[BEGIN Provided information]

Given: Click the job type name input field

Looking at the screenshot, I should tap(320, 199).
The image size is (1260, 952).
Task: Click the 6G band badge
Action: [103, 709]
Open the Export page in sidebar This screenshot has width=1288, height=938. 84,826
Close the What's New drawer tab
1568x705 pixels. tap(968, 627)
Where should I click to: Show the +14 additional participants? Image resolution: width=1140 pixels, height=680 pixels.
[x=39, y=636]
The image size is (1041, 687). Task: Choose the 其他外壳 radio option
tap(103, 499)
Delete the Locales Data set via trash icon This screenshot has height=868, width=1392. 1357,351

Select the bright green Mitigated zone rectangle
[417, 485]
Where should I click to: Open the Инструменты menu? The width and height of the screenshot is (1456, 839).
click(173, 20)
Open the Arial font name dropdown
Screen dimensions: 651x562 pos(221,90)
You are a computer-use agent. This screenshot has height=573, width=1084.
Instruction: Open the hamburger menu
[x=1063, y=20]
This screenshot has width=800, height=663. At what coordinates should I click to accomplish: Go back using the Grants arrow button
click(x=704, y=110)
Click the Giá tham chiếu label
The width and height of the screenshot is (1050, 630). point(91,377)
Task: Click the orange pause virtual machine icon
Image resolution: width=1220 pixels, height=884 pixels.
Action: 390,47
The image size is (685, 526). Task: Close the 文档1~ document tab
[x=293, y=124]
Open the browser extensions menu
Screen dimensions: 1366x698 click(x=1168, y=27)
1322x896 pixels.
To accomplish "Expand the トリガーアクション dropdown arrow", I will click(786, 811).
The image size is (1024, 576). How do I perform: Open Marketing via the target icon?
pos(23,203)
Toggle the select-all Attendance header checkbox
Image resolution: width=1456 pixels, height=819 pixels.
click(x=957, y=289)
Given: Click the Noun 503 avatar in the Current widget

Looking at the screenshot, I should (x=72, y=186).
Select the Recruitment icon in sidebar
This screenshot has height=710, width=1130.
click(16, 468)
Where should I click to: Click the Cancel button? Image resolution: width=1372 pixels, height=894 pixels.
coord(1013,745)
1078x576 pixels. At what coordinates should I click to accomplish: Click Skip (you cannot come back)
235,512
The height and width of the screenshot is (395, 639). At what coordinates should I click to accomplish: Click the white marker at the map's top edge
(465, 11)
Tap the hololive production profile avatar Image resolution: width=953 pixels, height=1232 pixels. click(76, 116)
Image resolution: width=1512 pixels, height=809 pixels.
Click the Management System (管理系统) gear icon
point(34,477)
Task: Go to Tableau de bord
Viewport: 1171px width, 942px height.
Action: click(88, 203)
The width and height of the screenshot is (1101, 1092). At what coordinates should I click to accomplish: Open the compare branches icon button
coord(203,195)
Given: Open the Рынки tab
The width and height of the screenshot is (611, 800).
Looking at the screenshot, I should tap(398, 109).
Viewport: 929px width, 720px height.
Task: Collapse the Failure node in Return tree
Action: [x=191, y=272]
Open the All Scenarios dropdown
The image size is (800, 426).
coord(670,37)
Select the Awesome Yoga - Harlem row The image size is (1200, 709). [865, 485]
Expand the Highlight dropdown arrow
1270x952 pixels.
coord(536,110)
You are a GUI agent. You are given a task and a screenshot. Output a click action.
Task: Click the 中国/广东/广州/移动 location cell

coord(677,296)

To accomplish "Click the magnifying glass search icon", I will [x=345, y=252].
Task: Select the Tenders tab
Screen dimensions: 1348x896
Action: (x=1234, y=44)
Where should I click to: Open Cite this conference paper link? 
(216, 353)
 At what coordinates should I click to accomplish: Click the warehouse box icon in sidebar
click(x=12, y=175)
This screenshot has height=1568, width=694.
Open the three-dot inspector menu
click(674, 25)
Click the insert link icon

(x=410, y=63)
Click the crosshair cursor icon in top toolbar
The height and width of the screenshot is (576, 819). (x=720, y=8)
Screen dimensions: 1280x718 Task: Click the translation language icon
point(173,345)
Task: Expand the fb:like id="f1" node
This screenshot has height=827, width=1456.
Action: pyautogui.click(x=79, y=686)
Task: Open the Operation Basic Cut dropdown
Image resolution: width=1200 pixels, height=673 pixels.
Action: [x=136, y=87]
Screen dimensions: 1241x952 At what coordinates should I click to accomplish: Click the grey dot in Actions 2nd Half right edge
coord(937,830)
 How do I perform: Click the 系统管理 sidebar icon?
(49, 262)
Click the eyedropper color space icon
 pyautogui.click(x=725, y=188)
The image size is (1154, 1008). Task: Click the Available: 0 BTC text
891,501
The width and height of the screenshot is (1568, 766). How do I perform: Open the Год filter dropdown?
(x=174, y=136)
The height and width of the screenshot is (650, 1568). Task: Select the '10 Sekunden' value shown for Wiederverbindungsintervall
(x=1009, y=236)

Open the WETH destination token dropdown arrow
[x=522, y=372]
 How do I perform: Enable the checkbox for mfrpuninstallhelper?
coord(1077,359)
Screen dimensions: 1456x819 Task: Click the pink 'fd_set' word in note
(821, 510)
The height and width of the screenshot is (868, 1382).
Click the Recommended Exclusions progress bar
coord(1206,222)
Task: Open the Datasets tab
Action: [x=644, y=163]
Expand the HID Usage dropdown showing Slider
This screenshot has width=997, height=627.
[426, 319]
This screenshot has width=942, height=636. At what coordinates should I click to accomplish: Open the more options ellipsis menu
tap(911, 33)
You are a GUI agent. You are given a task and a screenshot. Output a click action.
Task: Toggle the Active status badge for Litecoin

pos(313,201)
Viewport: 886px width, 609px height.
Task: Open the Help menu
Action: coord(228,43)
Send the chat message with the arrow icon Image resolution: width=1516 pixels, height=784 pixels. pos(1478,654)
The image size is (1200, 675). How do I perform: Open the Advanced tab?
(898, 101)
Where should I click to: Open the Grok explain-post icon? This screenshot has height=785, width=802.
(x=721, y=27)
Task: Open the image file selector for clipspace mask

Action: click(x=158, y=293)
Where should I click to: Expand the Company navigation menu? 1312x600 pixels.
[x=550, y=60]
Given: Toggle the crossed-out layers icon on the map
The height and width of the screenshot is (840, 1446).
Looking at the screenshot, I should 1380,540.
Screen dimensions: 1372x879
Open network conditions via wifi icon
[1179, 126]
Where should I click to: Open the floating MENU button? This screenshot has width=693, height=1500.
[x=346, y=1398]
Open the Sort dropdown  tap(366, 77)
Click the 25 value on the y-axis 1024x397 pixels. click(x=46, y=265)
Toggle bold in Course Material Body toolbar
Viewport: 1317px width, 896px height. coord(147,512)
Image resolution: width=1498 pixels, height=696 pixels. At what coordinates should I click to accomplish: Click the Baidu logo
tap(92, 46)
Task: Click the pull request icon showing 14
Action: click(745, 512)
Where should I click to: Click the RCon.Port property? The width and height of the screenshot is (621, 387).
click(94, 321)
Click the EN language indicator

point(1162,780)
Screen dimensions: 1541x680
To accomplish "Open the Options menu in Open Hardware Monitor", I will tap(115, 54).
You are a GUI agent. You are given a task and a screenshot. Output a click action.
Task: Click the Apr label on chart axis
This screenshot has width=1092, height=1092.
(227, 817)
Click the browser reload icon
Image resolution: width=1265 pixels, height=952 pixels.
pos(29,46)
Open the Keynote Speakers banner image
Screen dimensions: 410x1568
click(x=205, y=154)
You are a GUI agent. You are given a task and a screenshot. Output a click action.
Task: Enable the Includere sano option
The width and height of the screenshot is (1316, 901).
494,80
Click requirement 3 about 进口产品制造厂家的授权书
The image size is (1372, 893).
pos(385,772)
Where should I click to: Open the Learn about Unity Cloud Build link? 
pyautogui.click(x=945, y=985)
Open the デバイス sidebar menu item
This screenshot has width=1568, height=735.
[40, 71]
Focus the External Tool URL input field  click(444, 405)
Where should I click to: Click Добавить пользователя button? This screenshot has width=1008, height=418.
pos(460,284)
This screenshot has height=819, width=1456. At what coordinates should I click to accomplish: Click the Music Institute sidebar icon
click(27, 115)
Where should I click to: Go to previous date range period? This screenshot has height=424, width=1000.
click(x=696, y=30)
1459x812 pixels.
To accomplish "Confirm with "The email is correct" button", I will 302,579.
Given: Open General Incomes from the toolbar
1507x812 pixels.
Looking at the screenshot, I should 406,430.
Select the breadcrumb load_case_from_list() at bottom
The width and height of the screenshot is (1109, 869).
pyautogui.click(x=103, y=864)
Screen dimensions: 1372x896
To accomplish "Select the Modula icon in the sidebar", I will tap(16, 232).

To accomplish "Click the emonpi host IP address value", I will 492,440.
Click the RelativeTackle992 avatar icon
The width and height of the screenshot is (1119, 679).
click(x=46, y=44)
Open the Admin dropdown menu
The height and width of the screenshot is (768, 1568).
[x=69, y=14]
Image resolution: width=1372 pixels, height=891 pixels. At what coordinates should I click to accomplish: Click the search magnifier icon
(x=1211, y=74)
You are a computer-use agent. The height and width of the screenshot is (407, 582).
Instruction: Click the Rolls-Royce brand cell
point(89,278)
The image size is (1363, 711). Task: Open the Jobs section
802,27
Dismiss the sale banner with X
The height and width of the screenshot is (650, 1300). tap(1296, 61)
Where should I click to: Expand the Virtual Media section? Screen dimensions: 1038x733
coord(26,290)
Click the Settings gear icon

[END Provided information]

> **Task goal**: Scale the rows from the line containing "Where should I click to: Expand the Virtual" through the end of the rows, inclusive. Copy them out again with their requests, multiplying each click coordinate in the answers by 0.2 and rounding to whole numbers with halves going up.

> **Exercise answer**:
Where should I click to: Expand the Virtual Media section? Screen dimensions: 1038x733
coord(5,58)
Click the Settings gear icon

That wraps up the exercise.